Task details
An exact repetition of the data below, without images, is the expected answer.

(Data under study begins)

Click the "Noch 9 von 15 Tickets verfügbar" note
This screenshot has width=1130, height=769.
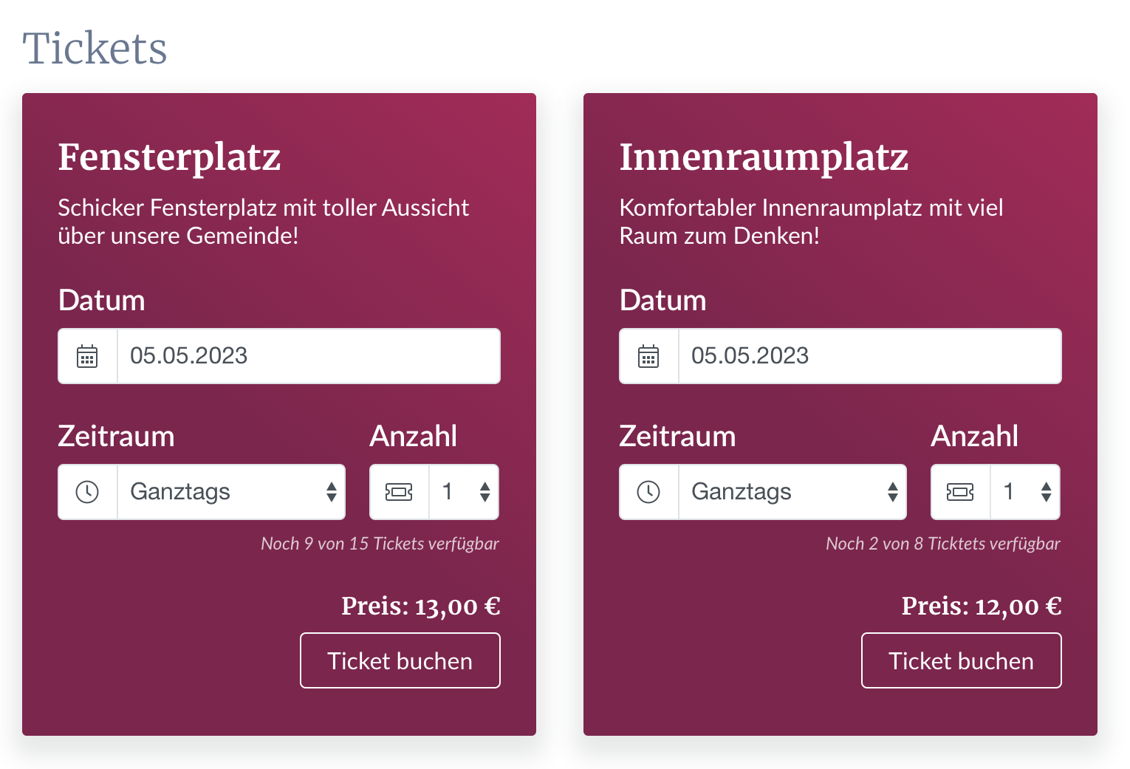[380, 544]
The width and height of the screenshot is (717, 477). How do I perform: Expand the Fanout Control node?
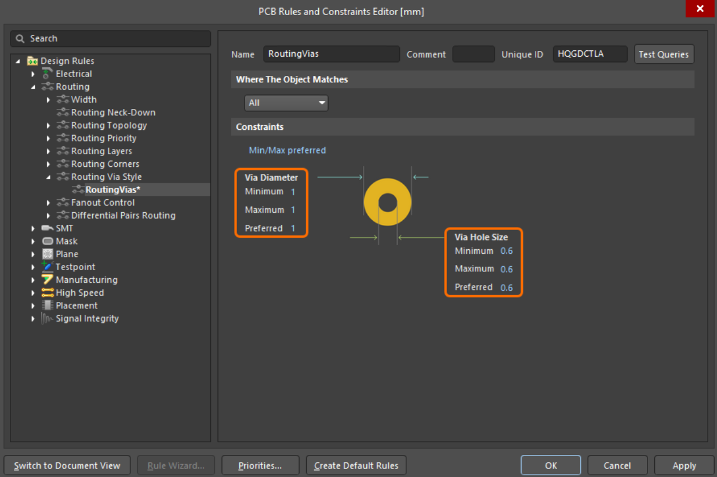click(49, 202)
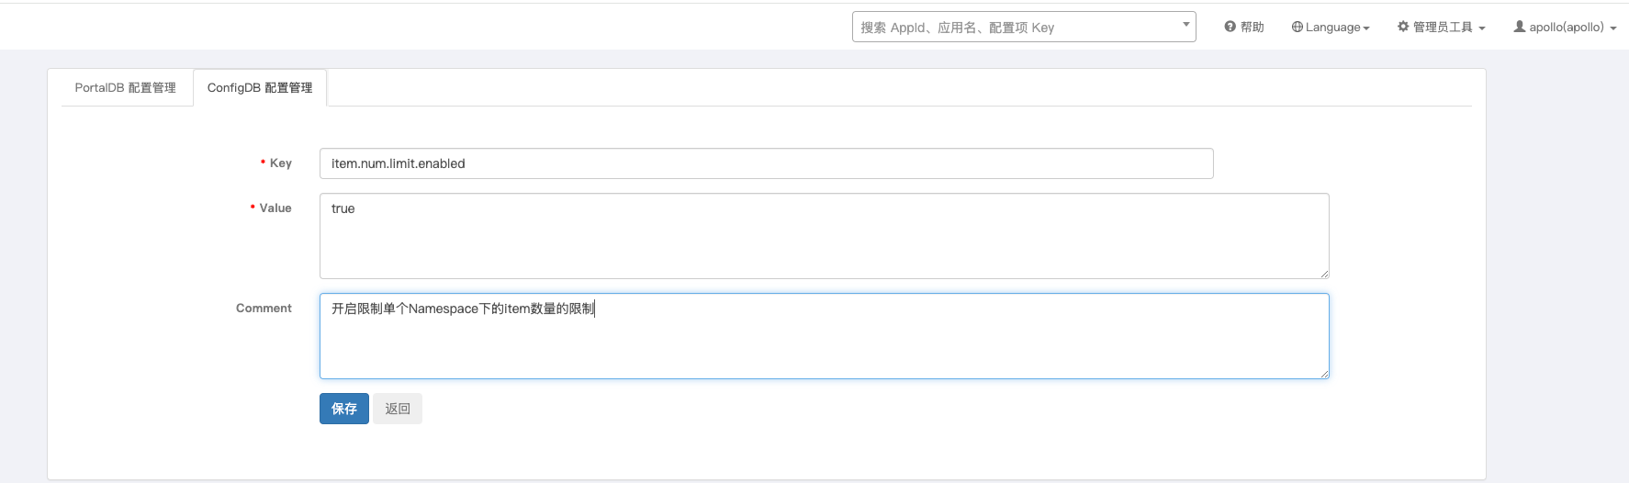The width and height of the screenshot is (1629, 483).
Task: Switch to the PortalDB 配置管理 tab
Action: click(126, 87)
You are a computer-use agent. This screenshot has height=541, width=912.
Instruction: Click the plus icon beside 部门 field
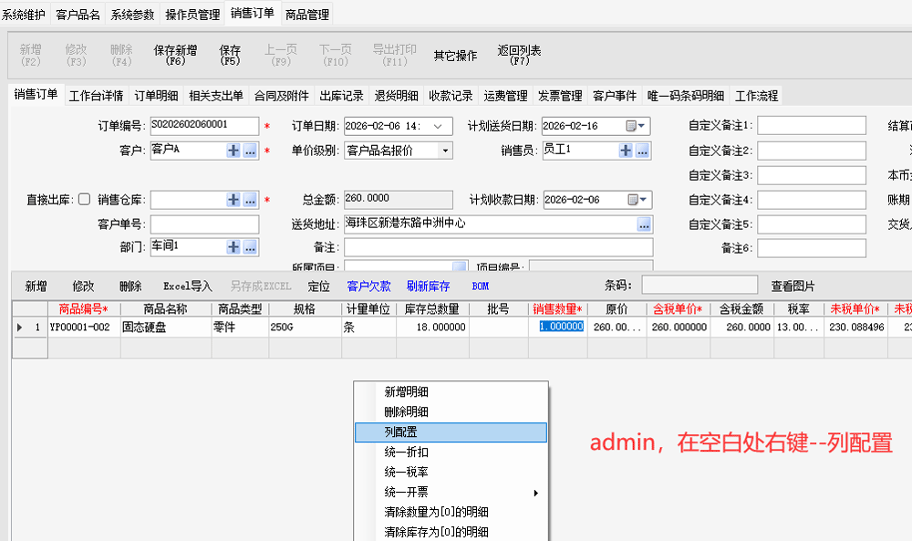[233, 246]
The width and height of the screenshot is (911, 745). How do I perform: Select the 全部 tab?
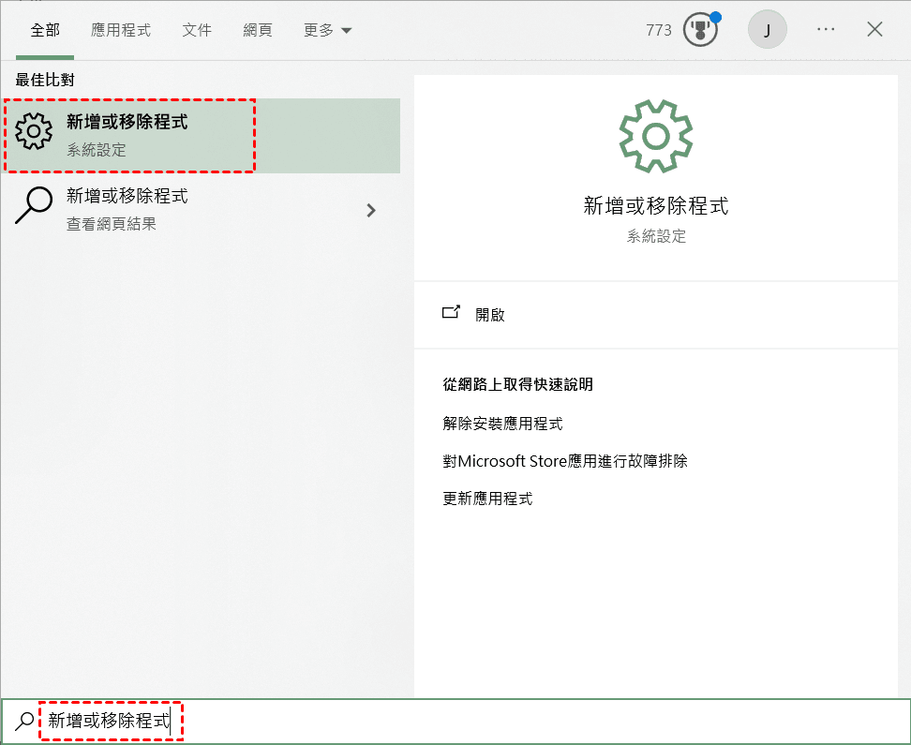(45, 29)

(Data under study ends)

Exercise response
Click the "Noch 9 von 15 Tickets verfügbar" note
This screenshot has width=1130, height=769.
[380, 544]
The width and height of the screenshot is (717, 477). How do I perform: Expand the Fanout Control node?
click(49, 202)
The width and height of the screenshot is (1629, 483).
Task: Switch to the PortalDB 配置管理 tab
Action: click(126, 87)
You are a computer-use agent. This screenshot has height=541, width=912.
Instruction: Click the plus icon beside 部门 field
[233, 246]
The width and height of the screenshot is (911, 745). How do I perform: Select the 全部 tab?
(45, 29)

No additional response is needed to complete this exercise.